*Text shown:*
Used for error reporting:

// Create error at token location
err := errors.NewError(
    errors.ErrCodeUnexpectedToken,
    "unexpected token",
    tokenWithSpan.Start,
)

Performance: TokenWithSpan is a value type designed for zero-copy operations. The tokenizer returns slices of TokenWithSpan without heap allocations.

func NewEOFToken

func NewEOFToken(pos Location) TokenWithSpan

NewEOFToken creates a new EOF token with span.

Factory function for creating End-Of-File tokens. EOF tokens mark the end of the input stream and are essential for parser termination.

Parameters:

  • pos: The location where EOF was encountered

Returns a TokenWithSpan with type TokenTypeEOF and empty value. Both Start and End are set to the same position.

Example:

eofToken := models.NewEOFToken(models.Location{Line: 10, Column: 1})
// eofToken.Token.Type = TokenTypeEOF
// eofToken.Token.Value = ""
// eofToken.Start = eofToken.End = {Line: 10, Column: 1}

Used by tokenizer at end of input:

tokens = append(tokens, models.NewEOFToken(currentLocation))

func NewTokenWithSpan

func NewTokenWithSpan(tokenType TokenType, value string, start, end Location) TokenWithSpan

NewTokenWithSpan creates a new TokenWithSpan with the given type, value, and location.

Factory function for creating tokens with precise position information. This is the primary way to create tokens during tokenization.

Parameters:

  • tokenType: The TokenType classification
  • value: The string representation of the token
  • start: Beginning location in source (inclusive)

*Data provided:*
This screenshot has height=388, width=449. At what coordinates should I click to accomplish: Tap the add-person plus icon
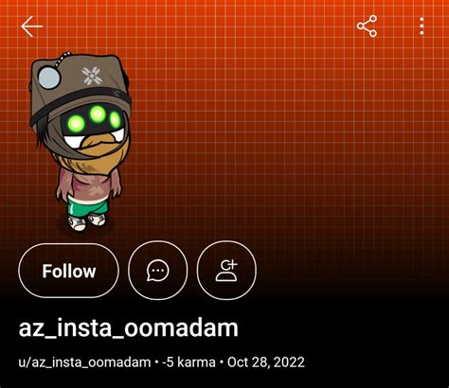click(226, 271)
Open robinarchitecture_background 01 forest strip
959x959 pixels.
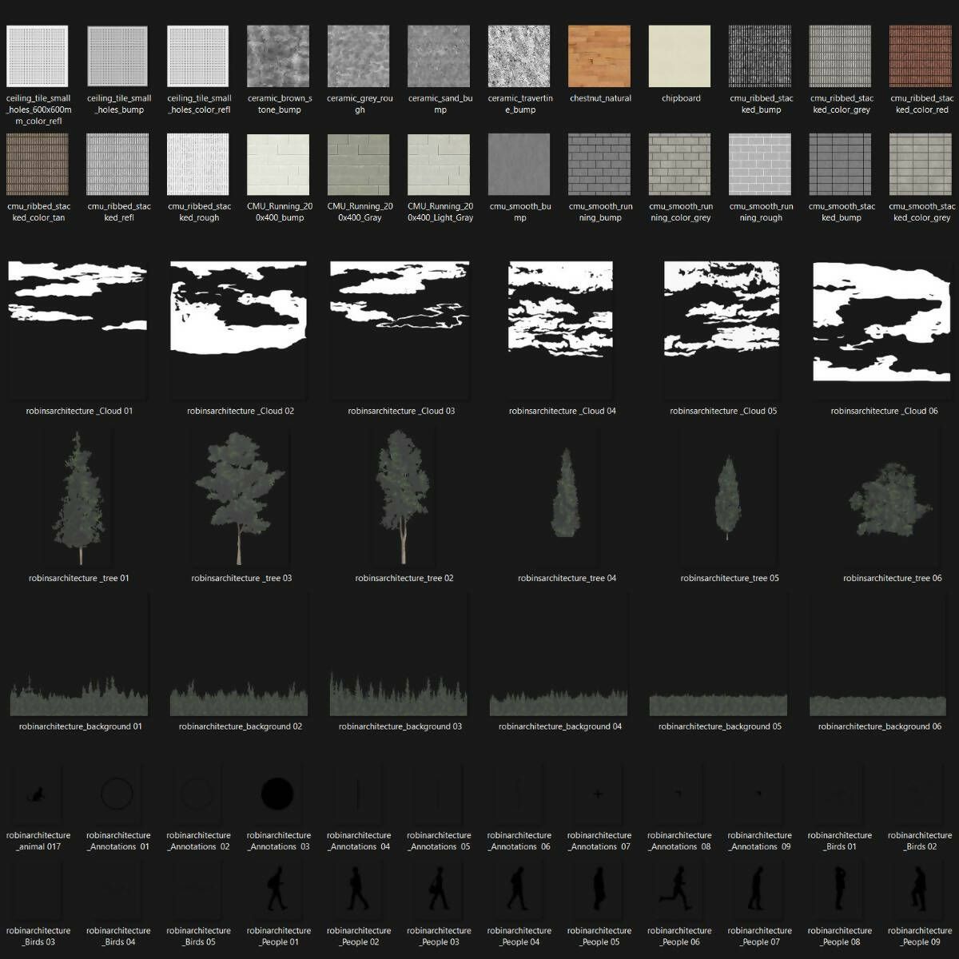coord(79,694)
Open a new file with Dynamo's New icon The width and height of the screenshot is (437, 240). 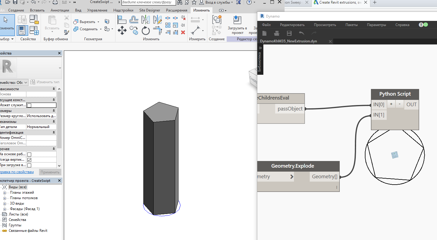point(264,33)
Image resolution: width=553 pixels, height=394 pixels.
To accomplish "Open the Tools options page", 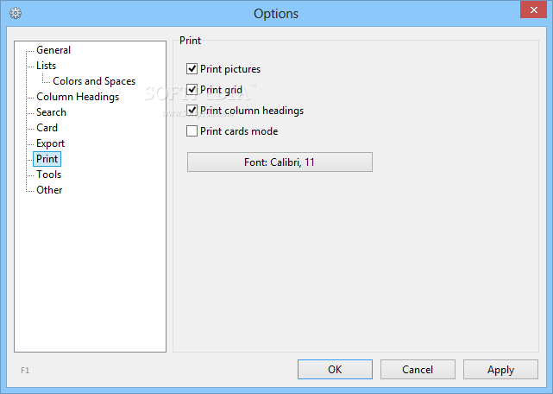I will click(x=48, y=175).
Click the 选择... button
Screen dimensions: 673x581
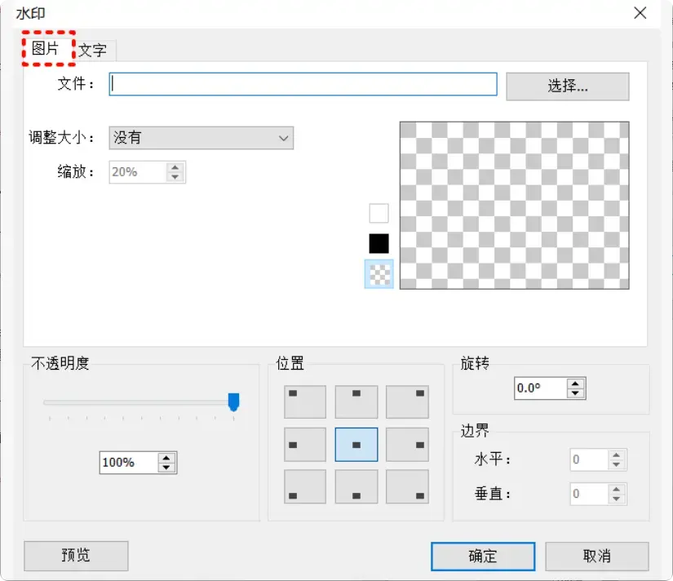[567, 85]
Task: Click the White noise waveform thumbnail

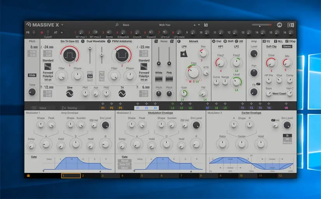Action: (x=159, y=79)
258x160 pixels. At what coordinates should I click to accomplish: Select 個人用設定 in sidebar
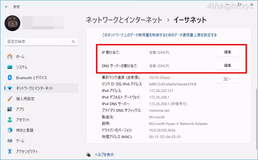pyautogui.click(x=25, y=99)
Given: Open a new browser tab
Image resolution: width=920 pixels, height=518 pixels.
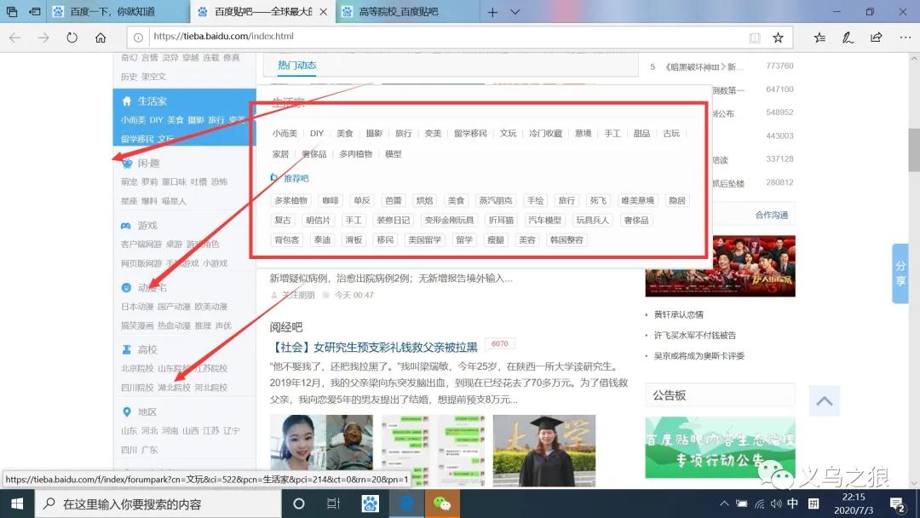Looking at the screenshot, I should [x=492, y=12].
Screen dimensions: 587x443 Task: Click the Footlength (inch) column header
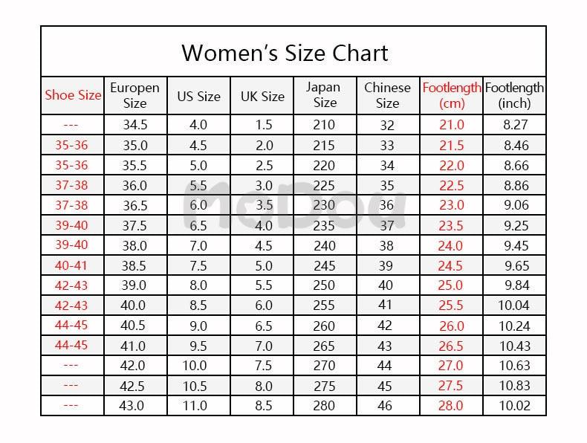tap(514, 95)
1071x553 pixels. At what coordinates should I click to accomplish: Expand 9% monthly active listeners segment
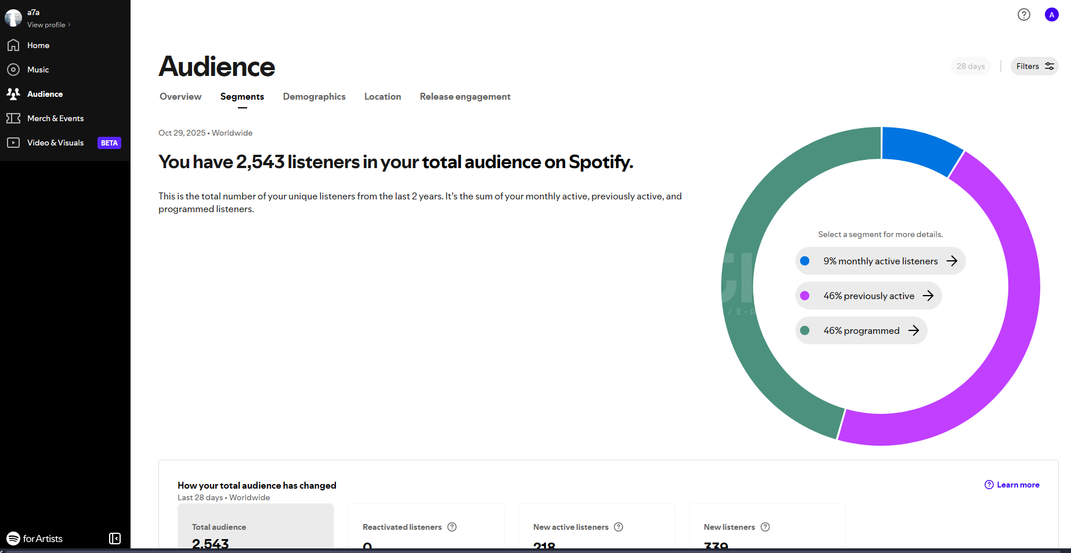[880, 261]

*Task requirements:*
1. Print the passage of the TokenWithSpan documentation between "Used by tokenizer" and "tokens during tokenization.", inclusive.
2. Pick up the TokenWithSpan documentation after its last line and write what comes next.
The entries were taken from a different source than the TokenWithSpan documentation.

*Responses per task:*
1.
Used by tokenizer at end of input:

tokens = append(tokens, models.NewEOFToken(currentLocation))

func NewTokenWithSpan

func NewTokenWithSpan(tokenType TokenType, value string, start, end Location) TokenWithSpan

NewTokenWithSpan creates a new TokenWithSpan with the given type, value, and location.

Factory function for creating tokens with precise position information. This is the primary way to create tokens during tokenization.

2.
  • end: Ending location in source (exclusive)

Returns a TokenWithSpan with all fields populated.

Example:

token := models.NewTokenWithSpan(
    models.TokenTypeSelect,
    "SELECT",
    models.Location{Line: 1, Column: 1},
    models.Location{Line: 1, Column: 7},
)
// Represents "SELECT" spanning columns 1-6 on line 1

Used by tokenizer:

tokens = append(tokens, models.NewTokenWithSpan(
    tokenType, value, startLoc, endLoc,
))

func TokenAtLocation

func TokenAtLocation(token Token, start, end Location) TokenWithSpan

TokenAtLocation creates a new TokenWithSpan from a Token and location.

Convenience function for adding location information to an existing Token. Useful when token is created first and location is determined later.

Parameters:

  • token: The Token to wrap with location
  • start: Beginning location in source (inclusive)
  • end: Ending location in source (exclusive)

Returns a TokenWithSpan combining the token and location.

Example:

token := models.NewToken(models.TokenTypeSelect, "SELECT")
start := models.Location{Line: 1, Column: 1}
end := models.Location{Line: 1, Column: 7}
tokenWithSpan := models.TokenAtLocation(token, start, end)

func WrapToken

func WrapToken(token Token) TokenWithSpan

WrapToken wraps a token with an empty location.

Creates a TokenWithSpan from a Token when location information is not available or not needed. The Start and End locations are set to zero values.

Example:

token := models.Token{Type: models.TokenTypeSelect, Value: "SELECT"}
wrapped := models.WrapToken(token)
// wrapped.Start and wrapped.End are both Location{Line: 0, Column: 0}

Use case: Testing or scenarios where location tracking is not required.

type TokenizerError

type TokenizerError struct {
	Message  string   // Error description
	Location Location // Where the error occurred
}

TokenizerError represents an error during tokenization.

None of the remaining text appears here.